### Dataset records
◆ ◆ ◆ ◆
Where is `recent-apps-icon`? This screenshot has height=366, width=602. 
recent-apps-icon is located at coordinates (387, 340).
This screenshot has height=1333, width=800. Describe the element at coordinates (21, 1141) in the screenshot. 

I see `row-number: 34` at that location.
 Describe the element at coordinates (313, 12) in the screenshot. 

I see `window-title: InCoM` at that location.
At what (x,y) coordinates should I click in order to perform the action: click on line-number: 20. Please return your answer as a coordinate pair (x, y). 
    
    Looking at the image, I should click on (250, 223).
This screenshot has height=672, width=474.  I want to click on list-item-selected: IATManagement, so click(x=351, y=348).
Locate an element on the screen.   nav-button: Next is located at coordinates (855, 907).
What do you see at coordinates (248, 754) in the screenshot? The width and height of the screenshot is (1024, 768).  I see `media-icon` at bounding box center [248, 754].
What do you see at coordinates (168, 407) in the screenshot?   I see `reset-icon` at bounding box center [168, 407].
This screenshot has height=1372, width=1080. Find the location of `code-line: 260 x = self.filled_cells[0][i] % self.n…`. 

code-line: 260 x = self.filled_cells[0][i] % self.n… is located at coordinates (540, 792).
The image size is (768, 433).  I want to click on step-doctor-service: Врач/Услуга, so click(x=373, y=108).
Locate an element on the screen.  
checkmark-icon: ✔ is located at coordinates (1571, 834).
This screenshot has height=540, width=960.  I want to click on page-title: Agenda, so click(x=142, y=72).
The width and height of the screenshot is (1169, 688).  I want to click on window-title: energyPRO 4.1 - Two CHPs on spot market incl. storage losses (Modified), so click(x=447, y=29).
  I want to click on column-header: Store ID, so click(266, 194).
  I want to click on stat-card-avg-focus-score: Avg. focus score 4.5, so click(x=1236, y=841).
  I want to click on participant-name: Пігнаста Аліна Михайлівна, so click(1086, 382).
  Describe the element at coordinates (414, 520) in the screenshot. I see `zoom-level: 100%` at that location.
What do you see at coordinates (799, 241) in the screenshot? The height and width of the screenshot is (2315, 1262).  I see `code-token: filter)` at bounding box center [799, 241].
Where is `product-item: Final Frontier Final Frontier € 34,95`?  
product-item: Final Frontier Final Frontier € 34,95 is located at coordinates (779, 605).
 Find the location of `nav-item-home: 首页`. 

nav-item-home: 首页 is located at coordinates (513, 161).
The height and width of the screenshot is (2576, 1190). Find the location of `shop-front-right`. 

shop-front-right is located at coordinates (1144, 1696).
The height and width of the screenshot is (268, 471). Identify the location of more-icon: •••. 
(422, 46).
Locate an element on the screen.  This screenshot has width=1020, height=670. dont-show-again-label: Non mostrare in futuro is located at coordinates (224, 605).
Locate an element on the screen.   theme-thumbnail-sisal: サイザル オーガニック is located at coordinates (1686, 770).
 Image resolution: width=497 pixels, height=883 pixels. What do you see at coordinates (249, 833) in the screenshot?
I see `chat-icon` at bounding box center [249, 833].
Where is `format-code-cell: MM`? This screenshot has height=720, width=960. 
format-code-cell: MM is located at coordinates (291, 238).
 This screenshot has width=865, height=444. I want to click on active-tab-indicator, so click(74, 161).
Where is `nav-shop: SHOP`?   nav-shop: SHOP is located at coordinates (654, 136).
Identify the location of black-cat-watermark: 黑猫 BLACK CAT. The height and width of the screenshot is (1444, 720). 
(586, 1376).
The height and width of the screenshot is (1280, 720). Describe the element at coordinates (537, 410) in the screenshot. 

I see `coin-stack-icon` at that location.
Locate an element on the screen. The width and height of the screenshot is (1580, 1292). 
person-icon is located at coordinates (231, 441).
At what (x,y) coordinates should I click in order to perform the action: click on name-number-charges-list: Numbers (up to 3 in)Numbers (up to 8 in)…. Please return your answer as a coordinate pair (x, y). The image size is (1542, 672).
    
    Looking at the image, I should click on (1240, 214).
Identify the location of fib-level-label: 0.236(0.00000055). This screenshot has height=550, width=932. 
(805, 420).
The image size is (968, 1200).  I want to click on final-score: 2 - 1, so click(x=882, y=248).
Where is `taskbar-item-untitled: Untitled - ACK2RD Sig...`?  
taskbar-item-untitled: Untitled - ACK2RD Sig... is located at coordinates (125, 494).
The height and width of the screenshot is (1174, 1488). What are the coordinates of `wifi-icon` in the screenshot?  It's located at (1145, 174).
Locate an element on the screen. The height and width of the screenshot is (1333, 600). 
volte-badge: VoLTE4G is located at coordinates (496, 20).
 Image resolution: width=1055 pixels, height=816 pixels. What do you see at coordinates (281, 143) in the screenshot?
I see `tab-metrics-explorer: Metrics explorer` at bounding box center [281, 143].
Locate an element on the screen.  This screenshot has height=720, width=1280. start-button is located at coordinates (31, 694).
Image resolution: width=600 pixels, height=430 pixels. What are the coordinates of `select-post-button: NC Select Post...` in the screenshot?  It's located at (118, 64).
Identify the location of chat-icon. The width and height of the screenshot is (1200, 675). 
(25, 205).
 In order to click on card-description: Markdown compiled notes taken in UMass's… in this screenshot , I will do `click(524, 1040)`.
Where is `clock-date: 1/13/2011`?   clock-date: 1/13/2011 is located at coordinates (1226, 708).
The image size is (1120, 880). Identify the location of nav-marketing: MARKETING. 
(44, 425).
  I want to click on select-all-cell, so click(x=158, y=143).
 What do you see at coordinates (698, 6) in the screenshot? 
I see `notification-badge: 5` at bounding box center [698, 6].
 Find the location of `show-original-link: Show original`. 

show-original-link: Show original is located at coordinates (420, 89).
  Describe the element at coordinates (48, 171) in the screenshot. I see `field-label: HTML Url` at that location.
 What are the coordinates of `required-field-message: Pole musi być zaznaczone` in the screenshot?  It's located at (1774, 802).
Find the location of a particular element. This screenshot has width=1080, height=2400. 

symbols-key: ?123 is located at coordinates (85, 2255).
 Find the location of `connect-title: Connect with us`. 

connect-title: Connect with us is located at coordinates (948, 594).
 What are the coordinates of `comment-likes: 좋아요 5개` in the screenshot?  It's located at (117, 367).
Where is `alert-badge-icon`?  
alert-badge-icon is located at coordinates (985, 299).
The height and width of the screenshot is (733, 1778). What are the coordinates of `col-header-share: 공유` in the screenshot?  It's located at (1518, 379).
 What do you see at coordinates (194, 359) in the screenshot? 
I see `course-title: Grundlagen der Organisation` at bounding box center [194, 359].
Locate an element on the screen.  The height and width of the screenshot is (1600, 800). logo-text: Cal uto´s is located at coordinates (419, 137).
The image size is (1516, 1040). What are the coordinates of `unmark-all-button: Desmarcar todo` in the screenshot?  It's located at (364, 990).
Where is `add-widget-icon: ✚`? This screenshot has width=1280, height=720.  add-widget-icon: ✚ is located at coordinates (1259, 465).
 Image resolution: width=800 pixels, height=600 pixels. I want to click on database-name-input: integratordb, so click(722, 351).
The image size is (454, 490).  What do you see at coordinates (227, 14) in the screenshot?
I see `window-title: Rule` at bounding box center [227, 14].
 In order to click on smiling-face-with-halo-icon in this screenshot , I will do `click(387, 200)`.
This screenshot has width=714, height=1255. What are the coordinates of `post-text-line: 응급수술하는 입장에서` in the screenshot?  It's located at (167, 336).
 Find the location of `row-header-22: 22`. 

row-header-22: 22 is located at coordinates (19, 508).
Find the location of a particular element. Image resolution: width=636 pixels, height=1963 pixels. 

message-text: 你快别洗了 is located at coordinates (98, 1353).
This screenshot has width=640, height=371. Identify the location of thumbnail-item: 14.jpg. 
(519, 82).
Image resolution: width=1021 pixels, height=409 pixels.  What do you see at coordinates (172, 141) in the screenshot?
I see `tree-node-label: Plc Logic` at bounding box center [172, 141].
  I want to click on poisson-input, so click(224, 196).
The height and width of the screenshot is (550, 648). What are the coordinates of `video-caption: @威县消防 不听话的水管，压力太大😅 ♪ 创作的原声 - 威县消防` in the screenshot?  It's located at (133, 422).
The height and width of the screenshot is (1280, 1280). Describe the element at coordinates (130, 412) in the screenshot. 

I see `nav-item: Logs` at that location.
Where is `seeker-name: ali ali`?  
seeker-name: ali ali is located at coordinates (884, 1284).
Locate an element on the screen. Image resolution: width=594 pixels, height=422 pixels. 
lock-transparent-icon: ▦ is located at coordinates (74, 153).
◆ ◆ ◆ ◆
### PROBLEM TO WORK ON
Reproduce word for word the lines of the records above, starting at the line containing "coordinates (31, 694)." and ending at the line containing "I want to click on select-all-cell, so".

### RESULT FOR THIS EXERCISE
Locate an element on the screen.  This screenshot has height=720, width=1280. start-button is located at coordinates (31, 694).
Image resolution: width=600 pixels, height=430 pixels. What are the coordinates of `select-post-button: NC Select Post...` in the screenshot?  It's located at (118, 64).
Identify the location of chat-icon. The width and height of the screenshot is (1200, 675). 
(25, 205).
 In order to click on card-description: Markdown compiled notes taken in UMass's… in this screenshot , I will do `click(524, 1040)`.
Where is `clock-date: 1/13/2011`?   clock-date: 1/13/2011 is located at coordinates (1226, 708).
The image size is (1120, 880). Identify the location of nav-marketing: MARKETING. 
(44, 425).
  I want to click on select-all-cell, so click(x=158, y=143).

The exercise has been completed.